Since 1893 officers attached to Musgrave Street have policed most of the major events in the city, from the dockers’ strike of 1907 to the Suffragette movement, the Troubles and even President Bill Clinton’s Northern Ireland visit.
Yesterday, past and present police officers said a final farewell to the iconic Belfast station.
Old uniforms and memorabilia were on show at the event which was attended by Chief Constable Matt Baggott.
Musgrave Street Police Station was built after rioting in Belfast in 1886.
Constable Paul Wilson, who has been stationed at Musgrave Street for 17 years, said: “There was serious sectarian rioting in Belfast in that year.
As a result of a Government inquiry into the rioting they decided to build extensive central headquarter barracks around Belfast in four districts and that’s how Musgrave Street came about.”
Police officers and their families lived on-site so the yard would have been populated by children, cats, dogs and washing lines right up until the 1930s.
“Your rank and the size of your family dictated how many rooms you got, so a head constable – who would now be an inspector – would have got more rooms than a sergeant,” said Constable Wilson.
The barracks also included stables which held 20 horses for the mounted troop until 1917.
Constable Wilson has researched the history of the barracks.
He said the station had been involved in some interesting and important events.
In 1907 the Belfast dockers’ strike ended with the policemen themselves in revolt, and a top officer punched.
Musgrave Street policemen played a big part in the strikes and union meetings were held at the barracks.
“In July of 1907 there were two big meetings,” Constable Wilson explained.
“At one of them there was a county inspector — who would now be the equivalent to a police superintendent — who was punched and knocked to the ground by a constable, which was mega news at the time.”

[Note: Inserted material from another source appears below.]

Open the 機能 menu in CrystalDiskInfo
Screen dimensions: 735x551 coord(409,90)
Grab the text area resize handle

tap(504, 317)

In 1922 the station was taken over by the IRA after they were let in by a sympathiser.
“They came in to steal arms, ammunition and vehicles but once they were in here it went wrong and they killed an RIC man, Constable John Collins. Constable Thomas McKeown was injured and the place was surrounded by gunfire,” Constable Wilson said.
The city centre barracks did not escape the turmoil of the Troubles. Four Musgrave Street officers were killed while on duty and the barracks was attacked a number of times.
A lorry bomb exploded at the front security barrier in 1974, a 500lb bomb partially detonated in 1976, and in 1989 a bomb exploded inside the rear fence.
As the date of the closure nears Chief inspector Robert Murdie said there were mixed feelings about leaving as the barracks has an atmosphere unlike any other station.
“This was built as a barracks, police were not just stationed here but would have lived here,” he said.
“But the new station is very much public facing, it’s going to have a much softer image to it, there will be conference rooms so that members of the community can be brought in and it will be a lot more open.
“It refects the style of 21st century policing rather than the barracked style of the 20th century,” he added.